Upperclassmen Serve Others at Waffle Wednesday

Graham Seymour ' 23 - Opinions Editor

Students bond over waffles - Photo by Aaron van Cleef

            I walk in on a rainy Wednesday night to the warm basement of Rider to see hurried seniors cooking and serving one-dollar waffles to pleased customers. The sound of Mario Kart and laughter encircles me. The creaky stairs, old board games, and face-to-face conversation makes my heart sing and feel at home. Sinking my teeth into a warm waffle bonds me with both strangers and friends in such a welcoming way. Something is different about this place, I think. 

Last year an AC began a tradition in the Rider house that still continues. Residents host one-dollar waffle nights with specialty waffles and coffee every Wednesday night. These delicious waffles make for a great break from midweek studying or providing an escape from homework, as well as a feast of breakfast food. 

Students stick around to play games
– Photo by Aaron Van Cleef

Michael Mitts ‘21 shares: “it is a fun space to exist in.” Having all of the board games laid out, Nintendo Switch turned on, and an array of seating creates a hospitable environment to “cultivate relationships” as Mitts put it. He recounts that when it started last fall the going was slow. The “Stranger Waffles” night in October of 2018 was the waffle night debut. With weirdly themed waffles referencing the Netflix original series “Stranger Things.” The seniors of Rider had begun a tradition. This, along with the closing of Gillies’ Late Night on weekends had people flocking to Rider on Wednesdays during the spring semester of 2019. 

Mitts spearheads this operation with several of his senior buddies in order to serve the younger classes of Gordon College. To the common person, it may just look like waffles, but there is a deeper meaning than just waffles. Mitts claims there is a greater purpose. Rider Waffles is a part of a larger project called “Mentored Life.” 
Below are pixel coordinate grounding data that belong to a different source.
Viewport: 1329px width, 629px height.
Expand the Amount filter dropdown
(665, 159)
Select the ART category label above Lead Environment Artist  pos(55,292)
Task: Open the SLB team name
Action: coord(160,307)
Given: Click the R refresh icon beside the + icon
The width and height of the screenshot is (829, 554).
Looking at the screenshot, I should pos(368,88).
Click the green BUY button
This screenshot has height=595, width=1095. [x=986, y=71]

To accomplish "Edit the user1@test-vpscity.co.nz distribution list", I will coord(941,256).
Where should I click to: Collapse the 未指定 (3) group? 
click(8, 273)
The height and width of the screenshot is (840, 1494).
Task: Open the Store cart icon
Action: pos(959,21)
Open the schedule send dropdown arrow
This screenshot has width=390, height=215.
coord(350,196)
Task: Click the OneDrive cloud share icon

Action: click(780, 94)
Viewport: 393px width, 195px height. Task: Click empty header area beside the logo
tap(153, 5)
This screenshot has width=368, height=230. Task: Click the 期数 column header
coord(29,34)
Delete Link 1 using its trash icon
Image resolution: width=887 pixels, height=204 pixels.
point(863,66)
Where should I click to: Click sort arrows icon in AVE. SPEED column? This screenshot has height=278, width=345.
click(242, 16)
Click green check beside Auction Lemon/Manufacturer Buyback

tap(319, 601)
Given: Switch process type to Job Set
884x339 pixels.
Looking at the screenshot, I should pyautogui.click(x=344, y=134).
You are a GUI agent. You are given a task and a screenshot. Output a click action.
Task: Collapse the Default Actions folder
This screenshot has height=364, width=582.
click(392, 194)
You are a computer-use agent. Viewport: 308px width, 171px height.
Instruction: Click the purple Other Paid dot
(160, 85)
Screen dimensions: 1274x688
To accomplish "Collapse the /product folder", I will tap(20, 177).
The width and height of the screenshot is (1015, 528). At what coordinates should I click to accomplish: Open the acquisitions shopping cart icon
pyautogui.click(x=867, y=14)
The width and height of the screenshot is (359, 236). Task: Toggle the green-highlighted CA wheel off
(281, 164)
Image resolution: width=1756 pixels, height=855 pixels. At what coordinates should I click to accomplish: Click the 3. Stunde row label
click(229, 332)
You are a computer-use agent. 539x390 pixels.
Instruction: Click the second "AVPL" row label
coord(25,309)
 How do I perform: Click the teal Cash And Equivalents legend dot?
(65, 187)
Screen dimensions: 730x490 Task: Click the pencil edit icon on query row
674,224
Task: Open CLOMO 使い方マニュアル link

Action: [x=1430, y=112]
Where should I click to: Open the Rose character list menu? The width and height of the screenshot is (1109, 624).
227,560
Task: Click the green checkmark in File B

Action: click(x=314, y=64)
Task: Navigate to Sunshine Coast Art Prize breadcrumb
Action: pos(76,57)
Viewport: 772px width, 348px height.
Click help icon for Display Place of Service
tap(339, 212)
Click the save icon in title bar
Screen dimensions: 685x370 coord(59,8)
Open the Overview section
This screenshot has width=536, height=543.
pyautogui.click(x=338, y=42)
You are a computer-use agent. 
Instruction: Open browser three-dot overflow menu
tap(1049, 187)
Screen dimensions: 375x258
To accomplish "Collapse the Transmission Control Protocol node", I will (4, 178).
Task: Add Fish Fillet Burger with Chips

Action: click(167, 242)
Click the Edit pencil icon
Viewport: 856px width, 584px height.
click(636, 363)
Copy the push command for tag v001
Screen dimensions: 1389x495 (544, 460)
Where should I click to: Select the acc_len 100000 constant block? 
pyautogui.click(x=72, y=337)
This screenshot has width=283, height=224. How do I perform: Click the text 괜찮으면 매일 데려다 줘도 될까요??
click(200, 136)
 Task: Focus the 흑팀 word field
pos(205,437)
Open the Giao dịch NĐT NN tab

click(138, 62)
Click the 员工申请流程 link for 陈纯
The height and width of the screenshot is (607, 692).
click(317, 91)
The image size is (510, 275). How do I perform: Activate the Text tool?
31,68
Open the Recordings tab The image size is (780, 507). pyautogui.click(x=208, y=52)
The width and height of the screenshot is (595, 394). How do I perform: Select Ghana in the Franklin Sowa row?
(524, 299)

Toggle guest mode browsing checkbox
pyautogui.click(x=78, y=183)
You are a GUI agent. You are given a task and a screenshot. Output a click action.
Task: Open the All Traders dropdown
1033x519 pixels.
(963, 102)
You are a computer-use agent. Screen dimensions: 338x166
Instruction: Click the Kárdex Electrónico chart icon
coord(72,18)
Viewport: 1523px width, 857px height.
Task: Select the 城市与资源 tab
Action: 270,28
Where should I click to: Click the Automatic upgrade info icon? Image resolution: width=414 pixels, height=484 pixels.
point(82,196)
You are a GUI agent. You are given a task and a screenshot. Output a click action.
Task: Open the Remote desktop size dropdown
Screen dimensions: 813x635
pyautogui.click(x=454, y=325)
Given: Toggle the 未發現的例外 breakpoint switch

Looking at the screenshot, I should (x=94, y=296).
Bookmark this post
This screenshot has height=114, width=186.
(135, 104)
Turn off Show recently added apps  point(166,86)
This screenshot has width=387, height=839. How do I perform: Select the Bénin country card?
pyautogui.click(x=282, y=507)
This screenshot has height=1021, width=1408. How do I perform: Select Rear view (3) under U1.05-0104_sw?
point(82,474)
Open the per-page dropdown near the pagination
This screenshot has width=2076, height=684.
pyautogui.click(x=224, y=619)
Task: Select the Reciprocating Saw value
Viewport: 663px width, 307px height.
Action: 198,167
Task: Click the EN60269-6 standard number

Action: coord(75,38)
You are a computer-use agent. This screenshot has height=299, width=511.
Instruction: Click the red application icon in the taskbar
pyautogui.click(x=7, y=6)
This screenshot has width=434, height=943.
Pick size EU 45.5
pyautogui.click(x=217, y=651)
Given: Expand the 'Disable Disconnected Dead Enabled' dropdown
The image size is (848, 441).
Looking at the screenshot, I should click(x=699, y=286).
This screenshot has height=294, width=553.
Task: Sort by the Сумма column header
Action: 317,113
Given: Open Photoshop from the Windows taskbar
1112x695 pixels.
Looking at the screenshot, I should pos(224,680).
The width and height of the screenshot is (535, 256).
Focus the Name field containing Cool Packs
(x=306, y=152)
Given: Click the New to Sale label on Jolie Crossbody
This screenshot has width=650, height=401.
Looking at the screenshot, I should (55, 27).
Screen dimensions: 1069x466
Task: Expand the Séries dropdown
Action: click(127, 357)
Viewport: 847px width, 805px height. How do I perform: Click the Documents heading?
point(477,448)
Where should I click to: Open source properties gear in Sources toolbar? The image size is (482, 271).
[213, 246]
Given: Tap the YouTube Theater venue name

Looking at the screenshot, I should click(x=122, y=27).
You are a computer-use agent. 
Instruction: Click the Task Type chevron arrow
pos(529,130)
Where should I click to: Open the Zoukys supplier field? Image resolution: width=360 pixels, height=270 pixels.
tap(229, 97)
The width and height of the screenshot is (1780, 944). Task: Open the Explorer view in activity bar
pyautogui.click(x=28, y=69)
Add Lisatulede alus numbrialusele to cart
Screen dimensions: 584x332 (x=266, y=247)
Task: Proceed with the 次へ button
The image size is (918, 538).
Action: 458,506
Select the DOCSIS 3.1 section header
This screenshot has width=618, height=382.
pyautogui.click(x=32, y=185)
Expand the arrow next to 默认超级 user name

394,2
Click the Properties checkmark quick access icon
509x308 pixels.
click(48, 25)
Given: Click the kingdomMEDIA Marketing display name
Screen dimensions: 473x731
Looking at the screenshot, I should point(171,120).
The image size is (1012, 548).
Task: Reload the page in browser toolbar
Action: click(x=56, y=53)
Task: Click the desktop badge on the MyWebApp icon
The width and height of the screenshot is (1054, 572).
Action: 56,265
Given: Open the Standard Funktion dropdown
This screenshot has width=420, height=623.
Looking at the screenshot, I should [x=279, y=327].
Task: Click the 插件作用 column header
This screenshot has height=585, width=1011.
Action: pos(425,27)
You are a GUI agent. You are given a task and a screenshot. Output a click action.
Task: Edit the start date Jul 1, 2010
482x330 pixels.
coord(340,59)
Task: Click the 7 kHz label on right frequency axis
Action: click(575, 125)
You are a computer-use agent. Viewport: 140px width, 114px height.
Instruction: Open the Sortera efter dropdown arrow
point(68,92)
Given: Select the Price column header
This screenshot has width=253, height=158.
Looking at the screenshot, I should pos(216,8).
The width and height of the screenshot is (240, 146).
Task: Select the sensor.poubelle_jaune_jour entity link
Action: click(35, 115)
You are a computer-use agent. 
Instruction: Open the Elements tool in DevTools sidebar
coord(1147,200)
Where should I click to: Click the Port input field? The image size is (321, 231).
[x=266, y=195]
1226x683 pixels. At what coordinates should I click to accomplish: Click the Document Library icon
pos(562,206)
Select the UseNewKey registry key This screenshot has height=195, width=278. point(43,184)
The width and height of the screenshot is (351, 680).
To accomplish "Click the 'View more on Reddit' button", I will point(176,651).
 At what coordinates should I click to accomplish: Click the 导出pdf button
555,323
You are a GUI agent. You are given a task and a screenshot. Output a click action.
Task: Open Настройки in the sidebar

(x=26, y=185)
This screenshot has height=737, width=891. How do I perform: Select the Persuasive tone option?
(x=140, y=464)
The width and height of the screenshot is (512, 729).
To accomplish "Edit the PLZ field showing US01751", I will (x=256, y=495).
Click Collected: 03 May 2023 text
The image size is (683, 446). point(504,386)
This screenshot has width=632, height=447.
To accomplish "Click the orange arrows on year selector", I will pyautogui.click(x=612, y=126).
The Mentored Life operation aims to target tensions in life by providing opportunities for cohesion and unity between Gordon students; Waffle Wednesdays is part of the initiative. The purpose of these events is to “relieve stress,” “engage stillness,” and “self-[reflect]” according to Mitts. “Let’s talk to one another,” he says. Mitts has nothing but praise for all of those volunteering their time with him. 

Each Wednesday, before opening up shop at 9:00 pm, the upperclassmen praise the name of the Lord and ask for His blessings in their endeavors of service and conversation. Upon walking into Rider, it is evident that they are intent on breaking barriers by breaking bread, or in this case, waffles. 

Arley Kangas makes waffles
– Photo by Aaron van Cleef

What I remember from that night was no waffle at all, but the smile that Michael Mitts gave me as he handed me my coffee and two waffles. Ironically, going through high school, seniority thrived and was a common theme: special treatment for the elders. Waffle Wednesdays shatters this preconceived notion of seniority. The seniors care about “living life together” as Mitts put it. Rider Waffle Wednesdays is about loving all students at Gordon College. Praise God for waffles and Gordon seniors.